As perchance carvers do not faces make,

But that away, which hid them there, do take.

'To make representations of men, or of other creatures, we finde two wayes; Statuaries have one way, and Painters have another: Statuaries doe it by Substraction; They take away, they pare off some parts of that stone, or that timber, which they work upon, and then that which they leave, becomes like that man, whom they would represent: Painters doe it by Addition; Whereas the cloth or table presented nothing before, they adde colours, and lights, and shadowes, and so there arises a representation.' Sermons 80. 44. 440.

Norton compares Michelangelo's lines:

Non ha l' ottimo artista alcun concetto

Ch' un marmo solo in se non circonscriva

Col suo soverchio, e solo a quello arriva

La man che obbedisce all' intelletto.

Page 333, l. 47. So with harsh, &c. Chambers, I do not know why, punctuates this line:

So with harsh, hard, sour, stinking; cross the rest;

This disguises the connexion of 'cross' with its adverbial qualifications. The meaning is that as we cross the eye by making it contemplate 'bad objects' so we must cross the rest, i.e. the other senses, with harsh (the ear), hard (touch), sour (the taste), and stinking (the sense of smell). The asceticism of Donne in his later life is strikingly evidenced in such lines as these.

l. 48. I have made an emendation here which seems to me to combine happily the text of 1633 and that of the later editions.

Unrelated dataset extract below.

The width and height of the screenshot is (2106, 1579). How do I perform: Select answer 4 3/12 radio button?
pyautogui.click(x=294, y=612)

It seems to me that 1633 has dropped 'all', 1635-69 have dropped 'call'. I thought the line as I give it was in O'F, but found on inquiry I had misread the collation. I should withdraw it, but cannot find it in my heart to do so.

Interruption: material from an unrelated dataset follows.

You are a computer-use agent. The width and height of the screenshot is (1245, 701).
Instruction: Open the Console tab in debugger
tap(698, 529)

l. 52. Points downewards. I think the MS. reading is probably right, because (1) 'Pants' is the same as 'hath palpitation'; (2) Donne alludes to the anatomy of the heart, in the same terms, in the Essayes in Divinity, p. 74 (ed. Jessop, 1855): 'O Man, which art said to be the epilogue, and compendium of all this world, and the Hymen and matrimonial knot of eternal and mortal things ... and was made by God's hands, not His commandment; and hast thy head erected to heaven, and all others to the centre, that yet only thy heart of all others points downward, and only trembles.'

The reference in each case is to the anatomy of the day: 'The figure of it, as Hippocrates saith in his Booke de Corde is Pyramidall, or rather turbinated and somewhat answering to the proportion of a Pine Apple, because a man is broad and short chested. For the Basis above is large and circular but not exactly round, and after it by degrees endeth in a cone or dull and blunt round point ... His lower part is called the Vertex or top, Mucro or point, the Cone, the heighth of the heart. Hippocrates calleth it the taile which Galen saith ... is the basest part, as the Basis is the noblest.' Helkiah Crooke: ΜΙΚΡΟΚΟΣΜΟΓΡΑΦΙΑ, A Description of the Body of Man, &c. (1631), Book I, chap. ii, Of the Heart.

'The heart therefore is called καρδία ἀπὸ τοῦ κερδαίνεσθαι, (sic. i.e. κραδαίνεσθαι) which signifieth to beate because it is perpetually moved from the ingate to the outgate of life.' Ibid., Book VII, The Preface.

l. 53. dejections. Donne uses both the words given here: 'dejections of spirit,' Sermons 50. 13. 102; and 'these detorsions have small force, but (as sunbeams striking obliquely, or arrows diverted with a twig by the way) they lessen their strength, being turned upon another mark than they were destined to,' Essays in Divinity (Jessop), p. 42.

l. 61. fruitfully. The improved sense, as well as the unanimity of the MSS., justifies the adoption of this reading. A preacher may deal 'faithfully' with his people. The adverb refers to his action, not its result in them. The Cross of Christ, in Donne's view, must always deal faithfully; whether its action produces fruit depends on our hearts.